The extreme conditions, along with the geological oddities of the place, make the Atacama perfect for a handful of big science operations. Chile, for example, appears to have the world’s largest deposits of lithium. They’re mined by pumping water up through underground salt beds to create pools of minerals. Thanks to the dry air, these pools quickly evaporate to leave a yellowish, oily lithium liquid that then gets processed and put into all our smartphones, laptops, and electric cars.
The altitude and zero humidity also make the Atacama Desert the ideal spot for very big telescopes. I had the luxury of nearly dying while visiting the Atacama Large Millimeter Array (ALMA), a collection of 66 telescopes at 17,000 feet. By some measures, ALMA is the largest astronomical project in the world, and its telescopes are on a never-ending quest to find the origins of the universe and of life itself.
The surprises kept coming.

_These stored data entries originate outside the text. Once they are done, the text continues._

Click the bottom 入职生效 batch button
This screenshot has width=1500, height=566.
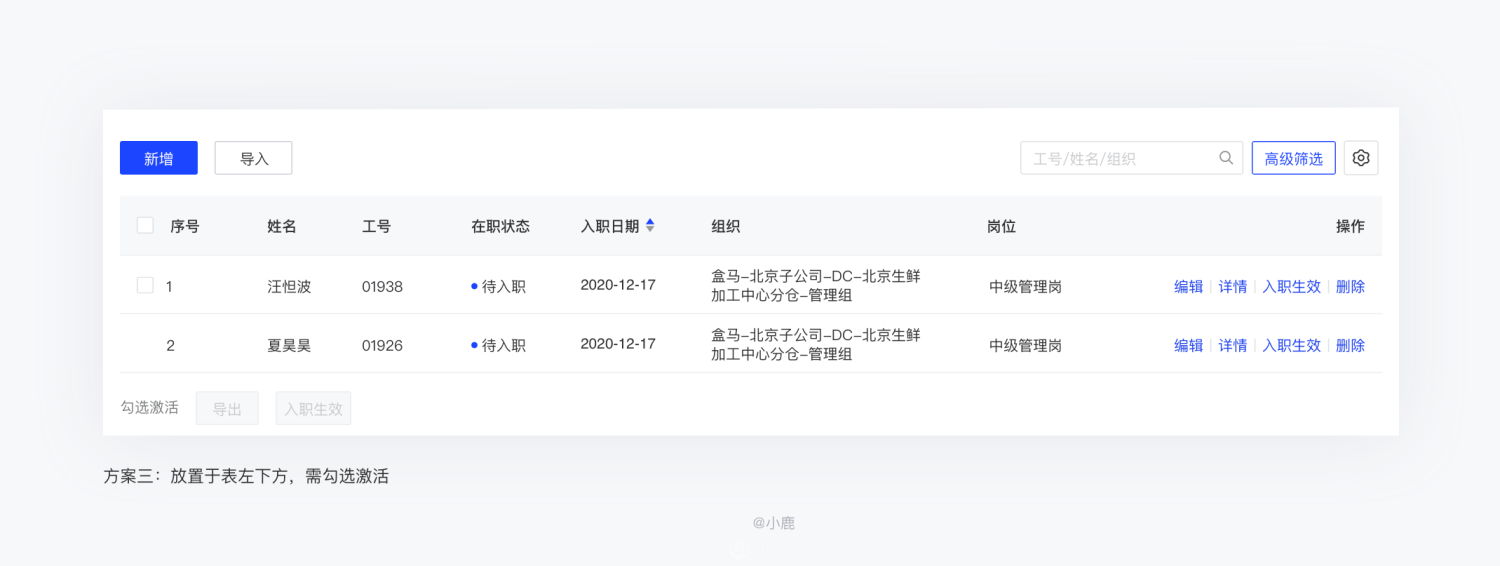tap(313, 408)
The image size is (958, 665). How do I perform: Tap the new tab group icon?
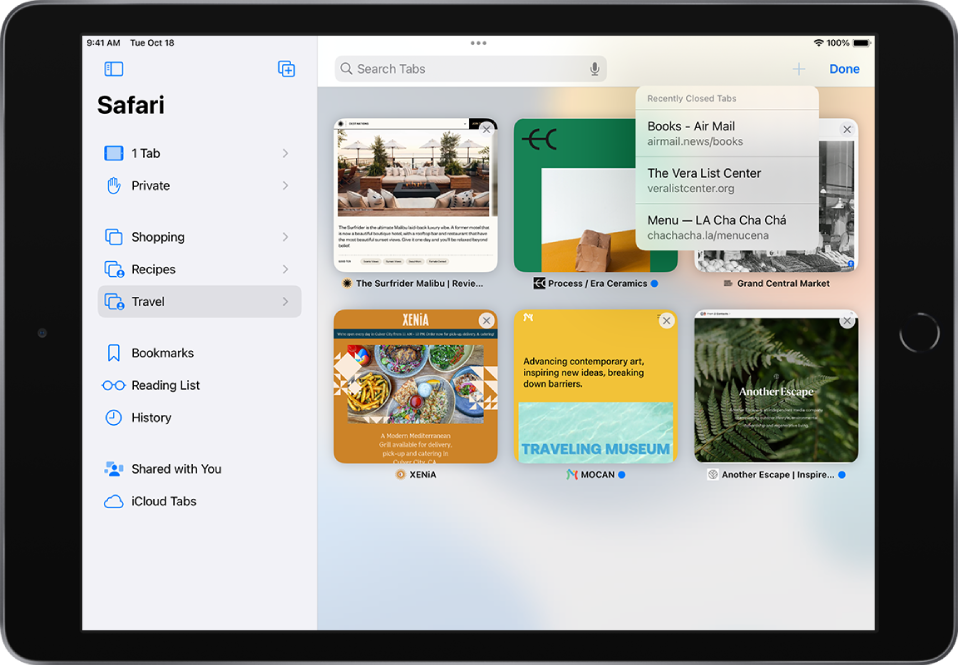tap(286, 69)
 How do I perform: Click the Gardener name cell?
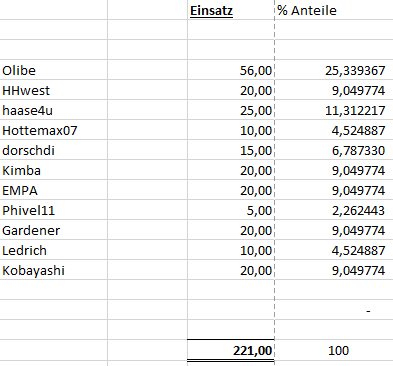54,230
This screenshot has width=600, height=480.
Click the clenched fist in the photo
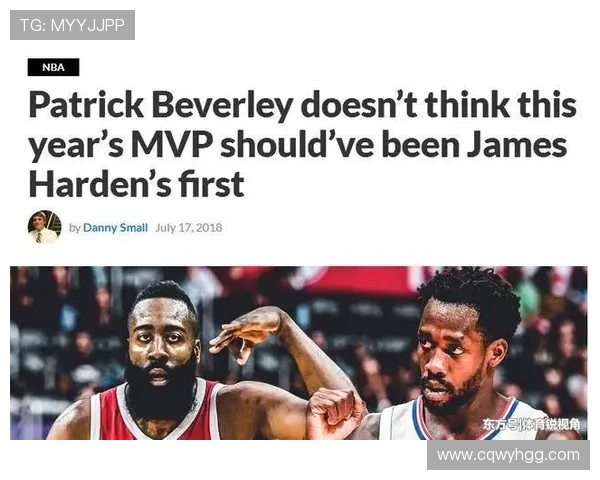[336, 413]
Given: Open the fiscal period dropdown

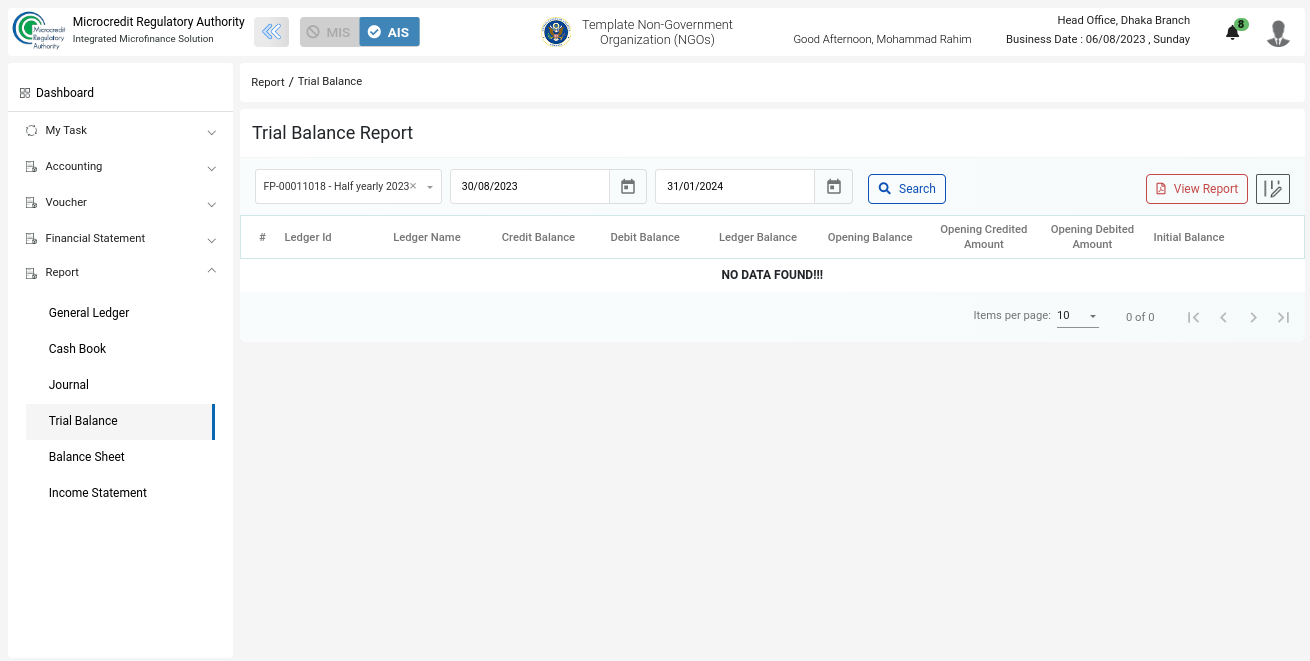Looking at the screenshot, I should tap(430, 187).
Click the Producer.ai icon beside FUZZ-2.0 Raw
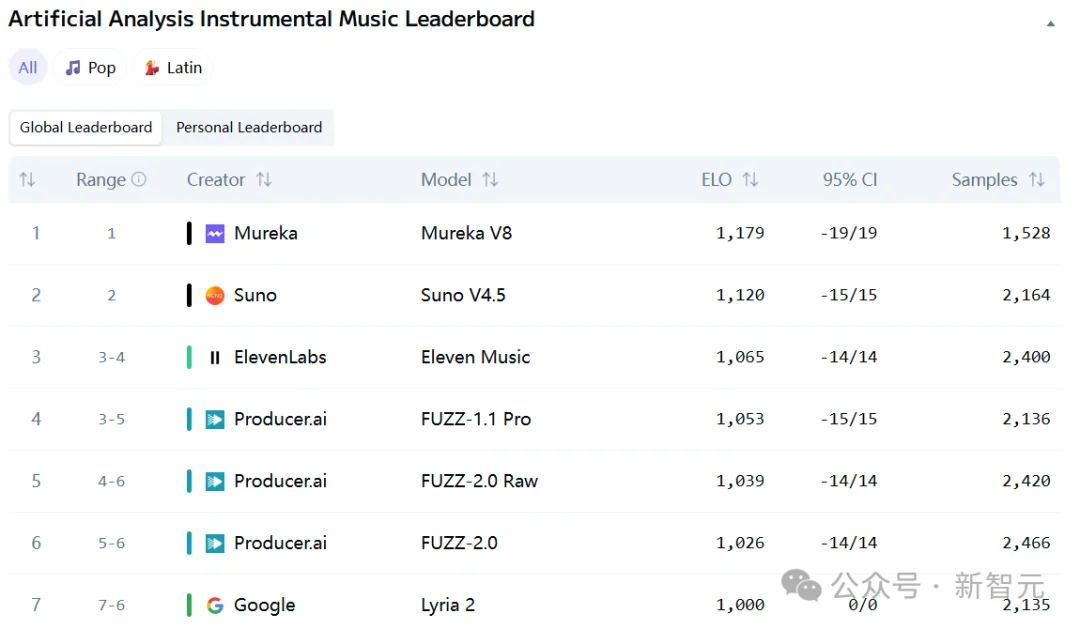 215,481
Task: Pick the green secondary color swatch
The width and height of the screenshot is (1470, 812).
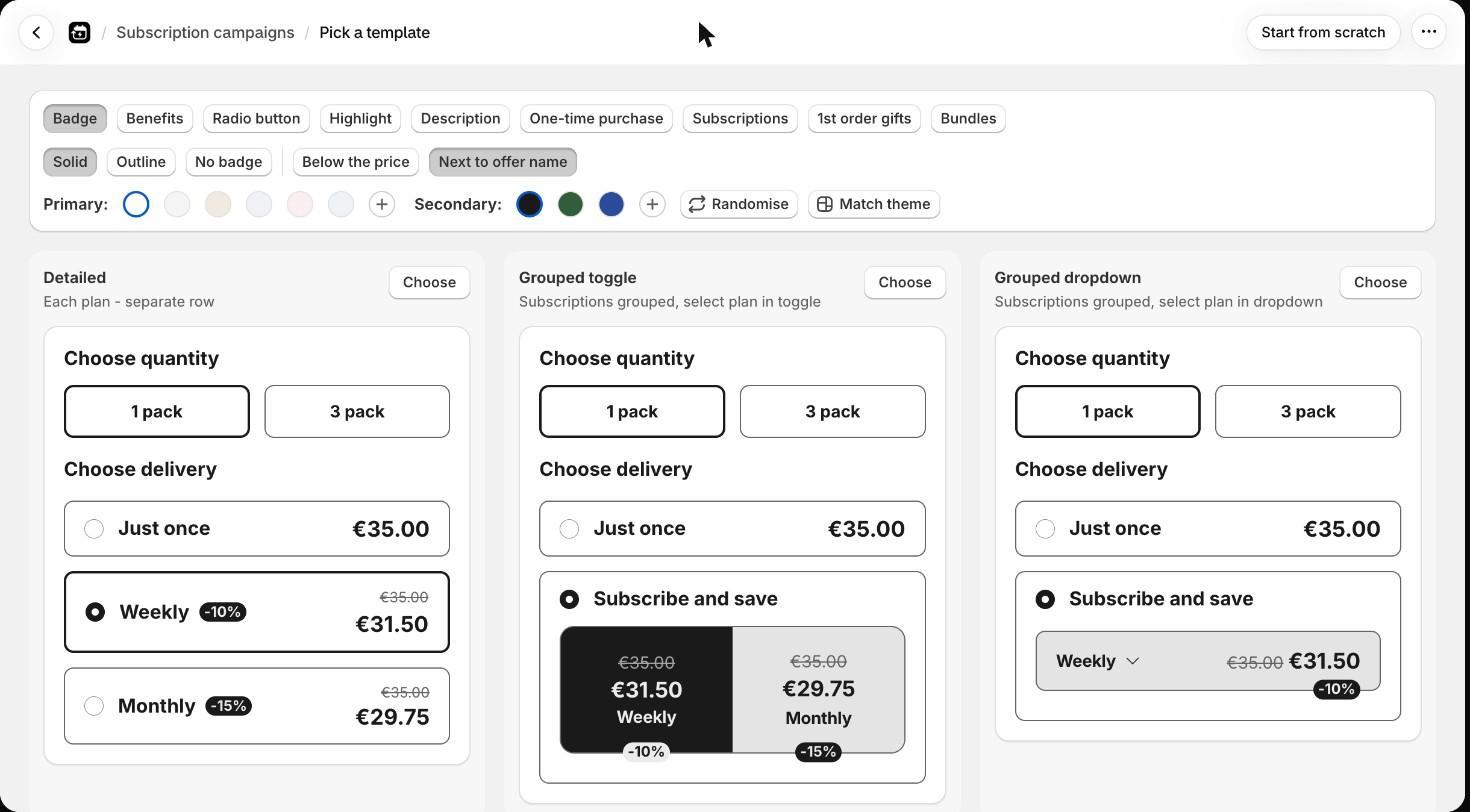Action: (570, 204)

To the south is Santiago, a city built on the back of mining wealth—with an ostentatious skyline and pollution to match. Chileans like to brag that Santiago is more stable, refined, and orderly than other South American capitals. This may be so, although the city’s economic success has also bred complacency, particularly when it comes to technology. Cultural and business conditions in Chile do not encourage risk-taking. Chile, for example, spent decades blocking people who declared bankruptcy from having a second go at running a business, an attitude that would not fly in Silicon Valley.
There is, however, a bright spot, and it’s called IF, or the Idea Factory. A wealthy idealist named Alejandra Mustakis has helped this technology incubator get off the ground, imbuing it with a mission to nurture tech startups with a social bent. Young companies are given a place to work and get connected to powerful politicians and investors. IF has facilities in wealthy neighborhoods, as well as some of Santiago’s poorest, and the results have been impressive. While visiting IF, I found a start-up called FreshWater that has built a machine to pull moisture out of the air and turn it into super-clean drinking water. Another startup has developed a low-cost wheelchair that can be controlled by thought alone.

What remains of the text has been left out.